Reduce this equation using the quadratic formula, factoring, or other algebraic method to determine the other zeros of the function.
F(x)= 4x^4 - x^3 - 11x^2 -2x +6
4x^4-11x^2+6=(x^2-2)(4x^2-3)
x^3-2x=x(x^2-2)
then you have a common factor, (x^2-2) that can be factored, and it will reduce rapidly
To find the zeros of the function F(x) = 4x^4 - x^3 - 11x^2 - 2x + 6, we need to solve the equation F(x) = 0. There are different methods we can use, such as factoring, the quadratic formula, or other algebraic methods.
Let's try factoring the equation first:
Step 1: Arrange the equation in descending order of powers of x:
4x^4 - x^3 - 11x^2 - 2x + 6 = 0
Step 2: Look for any common factors that we can factor out. In this case, there is no common factor that can be factored out.

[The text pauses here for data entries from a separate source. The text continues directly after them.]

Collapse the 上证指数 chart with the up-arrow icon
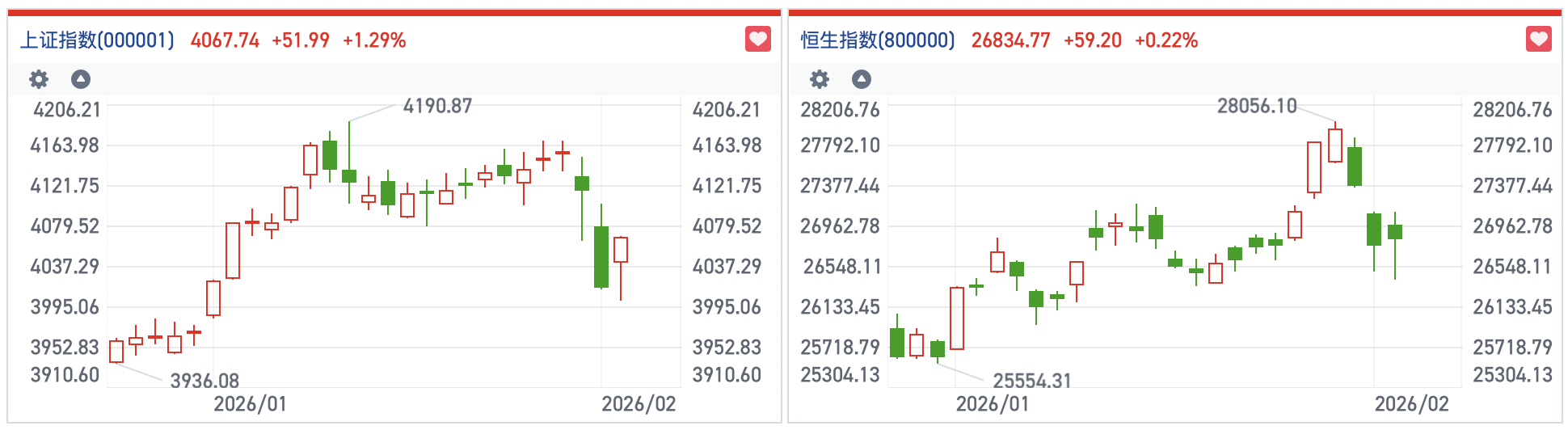Viewport: 1568px width, 430px height. tap(81, 79)
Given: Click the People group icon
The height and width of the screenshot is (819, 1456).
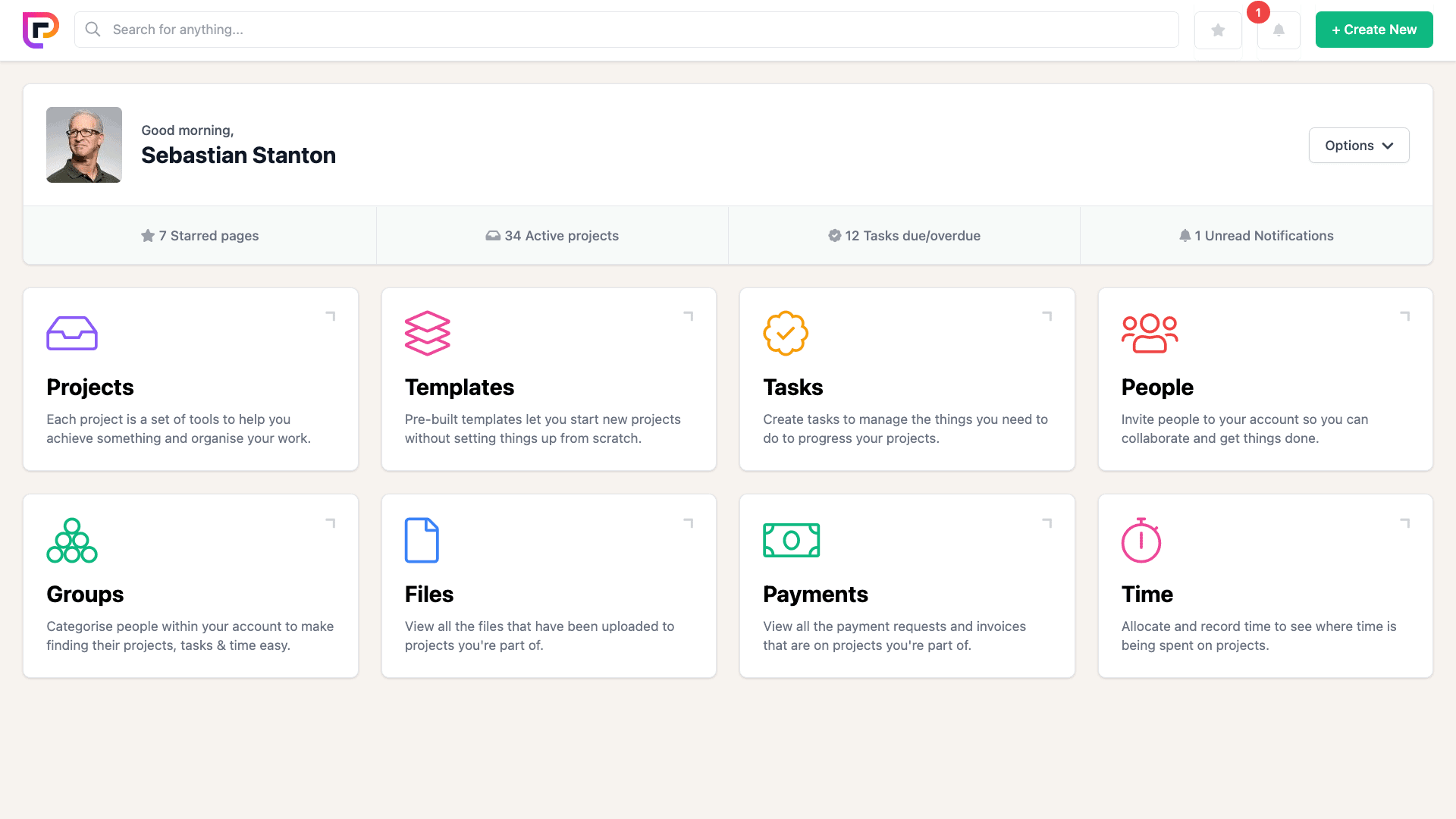Looking at the screenshot, I should [x=1149, y=333].
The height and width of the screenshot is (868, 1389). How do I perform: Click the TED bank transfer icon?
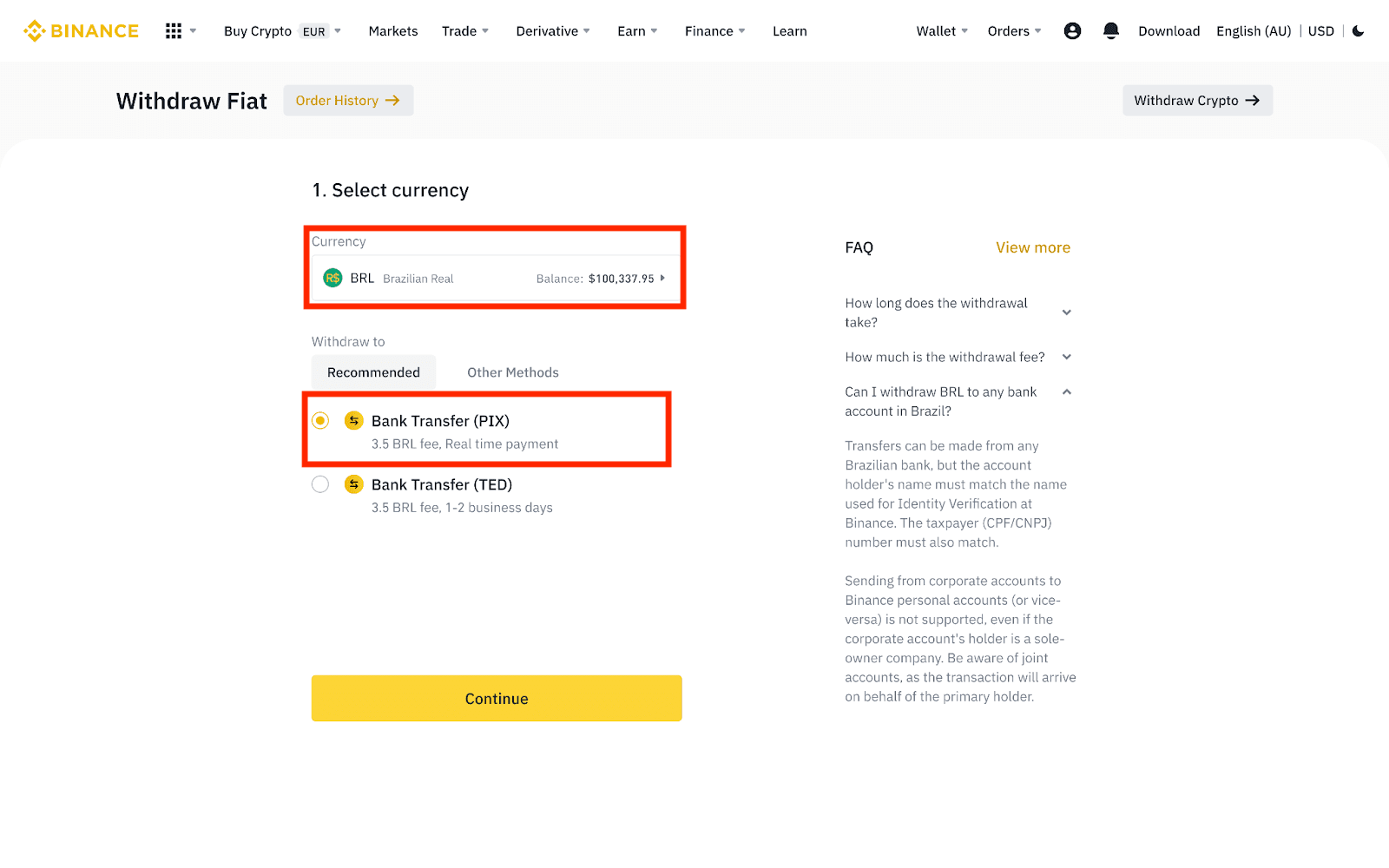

Step 3: Try factoring by grouping or using trial and error. Unfortunately, the equation at hand does not lend itself easily to factoring by grouping or using simple trial and error.
Since factoring does not seem to be straightforward in this case, let's try to use another method, such as the quadratic formula.
Step 1: Identify the coefficients of the equation:
a = 4, b = -1, c = -11
Step 2: Apply the quadratic formula:
The quadratic formula states that the solutions to the quadratic equation ax^2 + bx + c = 0 can be found using the formula:
x = (-b ± √(b^2 - 4ac)) / (2a)
Applying this formula to our equation, we have:
x = (-(-1) ± √((-1)^2 - 4 * 4 * (-11))) / (2 * 4)
= (1 ± √(1 + 176)) / 8
= (1 ± √177) / 8
So, we have found the first two zeros of the function.
To determine the other zeros of the function, we can use long division or synthetic division to reduce the equation further. Dividing the original polynomial by (x - k), where k is one of the two zeros we already found, will give us a quotient that is a lower-degree polynomial. By repeating this process, we can eventually reduce the polynomial to a quadratic or linear equation and find the remaining zeros.
However, since the quadratic formula already gave us the zeros of the equation, there are no other zeros to find in this case.
In summary, the zeros of the function F(x) = 4x^4 - x^3 - 11x^2 - 2x + 6 are given by the solutions of the quadratic equation (1 ± √177) / 8.